Woodworkers in the campaign even helped make VNP’s clipboards to help collect signatures, rather than pay about $9 per clipboard at normal rates.

“This feels like what America’s supposed to be,” Fahey recalled.

After the signatures were approved by the state, VNP used its hired attorneys to win a lawsuit in the Michigan Court of Appeals, followed by winning another lawsuit 4-3 with the Michigan Supreme Court.

Fahey said a judge on the Supreme Court later told her that it was the first time the court had been completely filled for a decision.

Finally, convincing approximately 2 million Michigan residents to vote for a redistricting commission was the make-or-break moment. VNP relied on an easy slogan: fair, impartial and transparent, or “FIT.”

They conducted surveys with voters, with a whopping 95 percent of responses saying they didn’t trust lobbyists. However, 15 days before the election, $4 million in ads were spent against VNP’s campaign.

“When we’re locked out of the process, we’re really skeptical. … When politicians have power, they don’t really have any incentive to give it up,” she said.

In the end, VNP’s initiative was endorsed by the UAW, the Michigan Sierra Club, the ACLU, Common Cause and the MI League of Conservation Voters, among a slew of others. In  addition to larger donations, there were about 982,000 donations that did not exceed $16,000.

Applications open Jan. 1, 2020, to be on the new redistricting commission — which will include four Republicans, four Democrats and five independents. Political influencers and family members will not be allowed. As Fahey said, “It requires compromise. What a crazy thing.”

After being so burned out by the system and debating leaving the state altogether, Fahey helped facilitate major change in the “ugly, visceral” world of politics.

“This is what happens when you have a movement by the people,” she said.

A future with conviction

Nanette Noorbakhsh, of St. Clair Shores, said people like Fahey “have to drive” political efforts against people who have more money, lobbyists and know-how to game the system in place.
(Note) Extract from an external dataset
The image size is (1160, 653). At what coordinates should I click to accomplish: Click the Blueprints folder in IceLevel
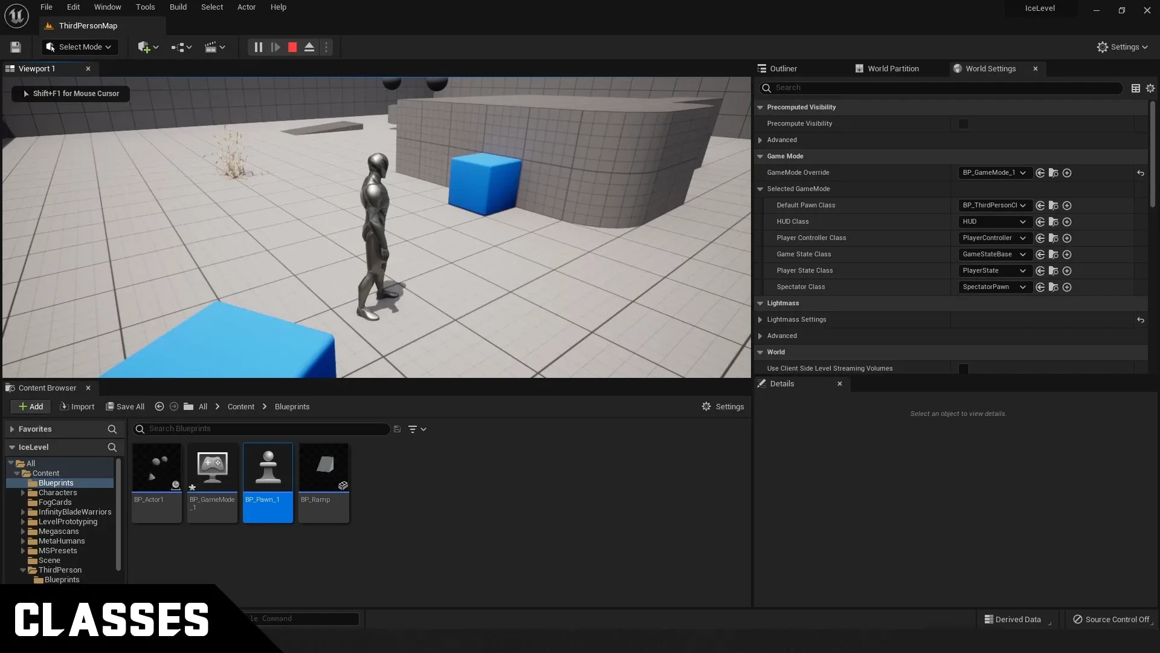point(56,483)
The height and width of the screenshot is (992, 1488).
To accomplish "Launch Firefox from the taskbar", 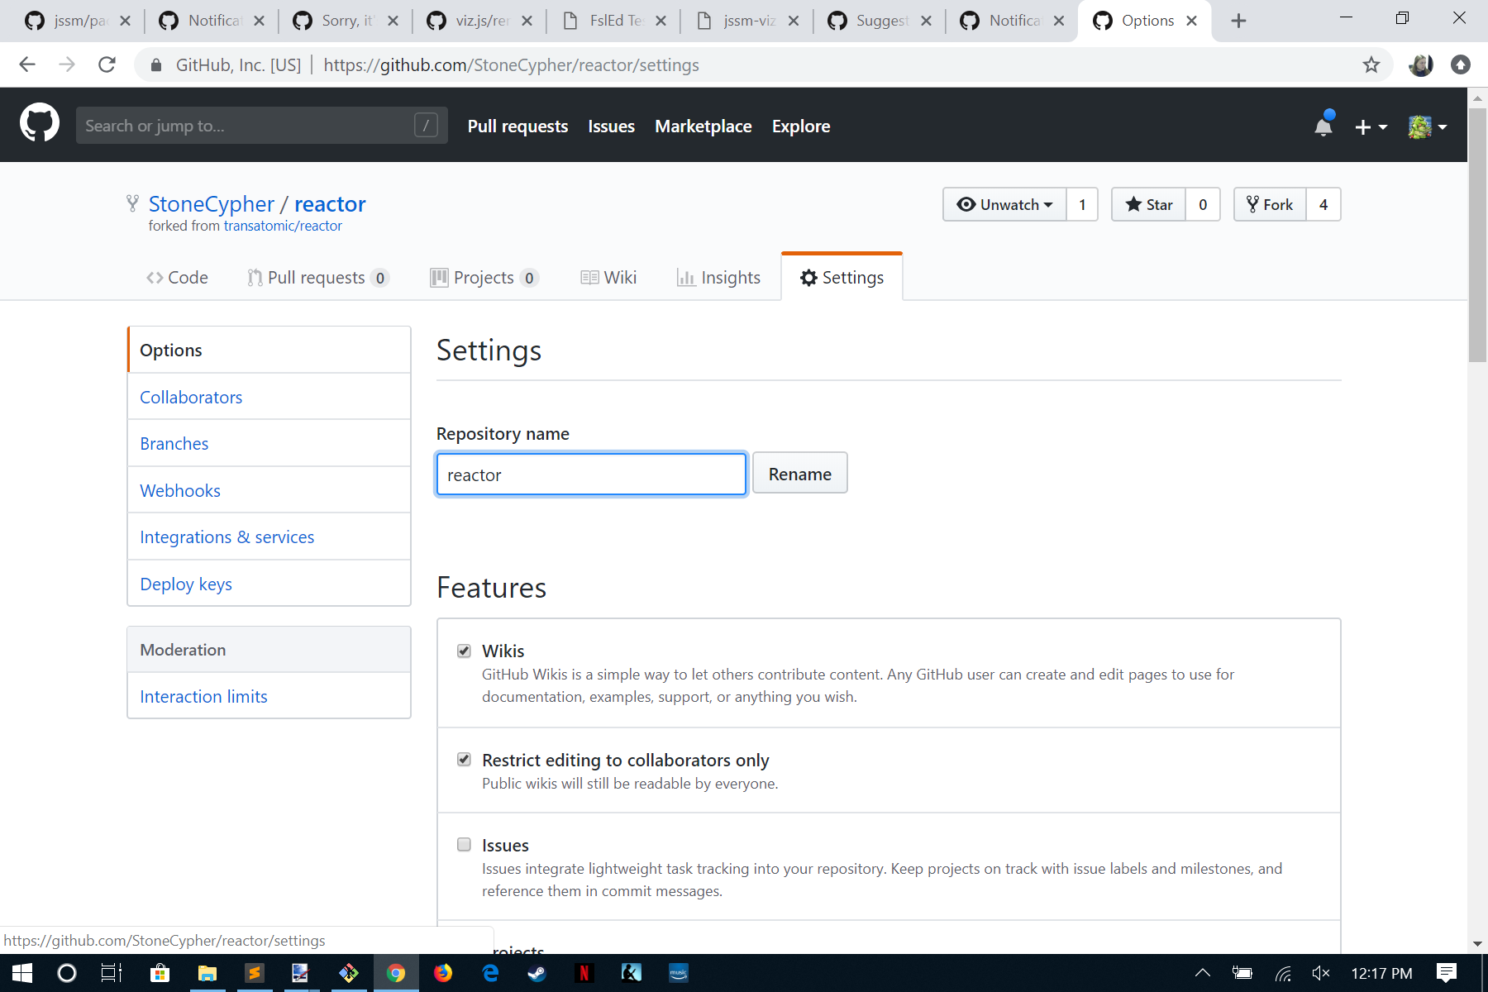I will (444, 973).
She is confident that redistricting moving forward will be nonpartisan.

“I just think she’s so inspiring,” Noorbakhsh said. “The fact that she’s young and got so involved; she wasn’t political, but she got so involved and got so many young people involved. … This is just so different. This is the way it should be. This is how democracy looks like.”

Dr. Sherman Cottingham, of Clinton Township, said he was originally familiar with the basics prior to doing his own research online and then listening to presenters for about 1 1/2 years.

“It has some merit,” he said. “I believe in order to do the right thing, this is the way to go. I know that Democrats and Republicans have used this to justify their means to stay in control. It wasn’t just one party.”

Cottingham, who is black and is originally from Louisiana, said he could think back to a time when his own father couldn’t vote at all. Now, he has hope that not only minorities, but all people, will take part in this “history-changing process” and become less disenfranchised.

“When I think about my grandkids, who are going to come along after I’m gone, they would have an opportunity to extend themselves and (take) part in the political process because they’re all encouraged to vote once they get to that age,” he said.